Dans les premiers temps, l’allemand m’apparaît comme une langue barbare, dure et rêche. La professeure ne parle pas l’hébreu, ni l’anglais. Elle déclame à longueur de journée son cours sans un sourcillement, dans un langage qui nous laisse tous perplexes. De temps en temps, elle reprend un mot et l’illustre avec des images dignes de Mathusalem. Et j’imagine d’autres petits êtres revêches avant elle parcourant la terre avec ces mêmes images, répandant culture et civilisation au sein de pauvres tribus malheureuses pour la gloire d’une Europe pourrie. Moi qui était médecin, me voilà relégué au rang des ignorants naïfs. Moi qui voulais construire une société meilleure, me voici le boulet qui la retient dans le passé.

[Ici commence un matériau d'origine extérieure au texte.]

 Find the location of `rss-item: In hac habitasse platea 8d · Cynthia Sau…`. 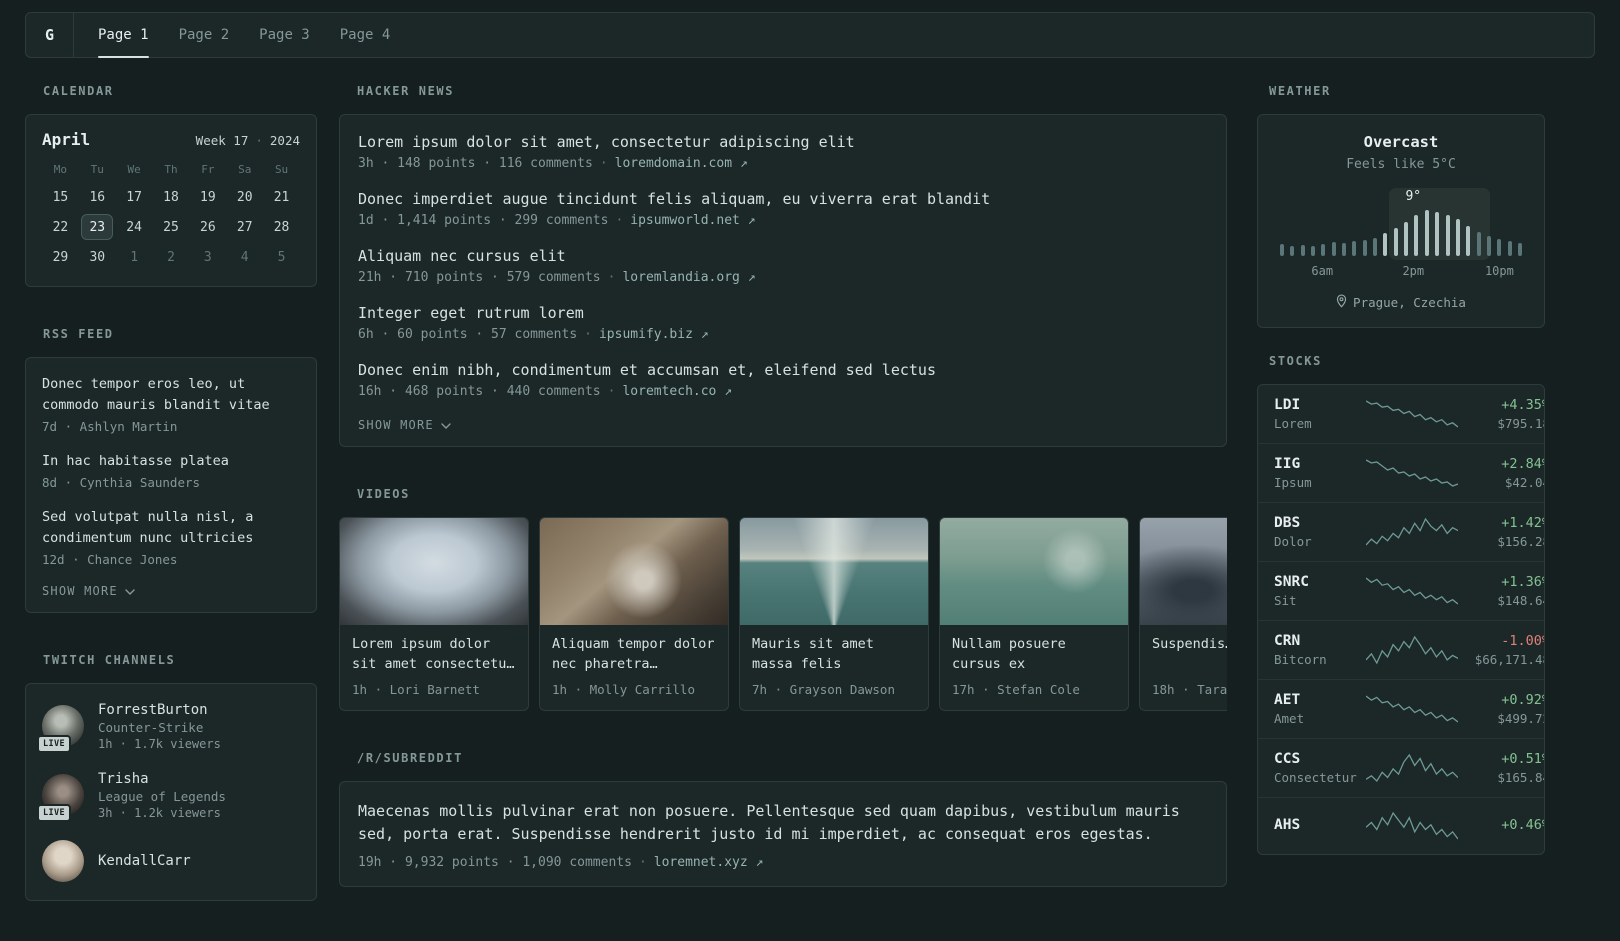

rss-item: In hac habitasse platea 8d · Cynthia Sau… is located at coordinates (171, 470).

Les cloches sonnent dans l’air frais du matin. Les lourdes portes de chêne s’ouvrent sur des vitraux ensoleillés. Tout cela me semble irréel. Après toute la souffrance endurée ce présent me semble illégitime. L’orgue joue une musique qui se veut joyeuse, les visages solennels me dévisagent. C’est le jour où ma vie renaît, et pourtant je ne me sens pas à mon aise. Avec mon costume trop propre, le pasteur trop religieux, les invités trop curieux, je me sens comme une bête sauvage dans un zoo. Venez voir l’indigène qui a osé apprivoiser la belle ! Tout me crie de fuir. Mais je reste. Pour elle. Elle m’a sauvé, rendu le sourire, rendu la foi en la vie. Cette étoile tombée du ciel est tout ce qui me rattache à ce monde absurde. Nous échangeons nos vœux. L’alliance glisse à mon doigt. Nous voilà marié « bis uns der Tod trennt ». Sur les visages fermés, je devine qu’on me souhaite que cette séparation arrive prochainement. J’entends les murmures susurrés dans mon dos, s’accrocher à mon esprit pour ne plus jamais le quitter. Les plus positifs parlent de « kultureller Umtausch », mais la vérité est tout autre. Ce n’est pas du partage culturel, mais de l’assimilation culturelle que l’on attend de nous. Car la différence ne peut jamais être totalement acceptée. Et soudain, je réalise que mes enfants subiront la haine. Ils connaîtront la peur d’être rejetés, la honte d’être un secundo. La guerre n’en finit pas de briser les hommes. Alors je hurle ma rage au monde. Je peins pour ma famille perdue. Je peins pour mes amis enterrés. Je peins pour tous les rebuts de la société. Je peins pour tous les espoirs tués en plein vol. Je peins par ma vie brisée. Je peins pour la vie.

Je suis vivant, bien vivant. Il en faudra plus pour me faire taire.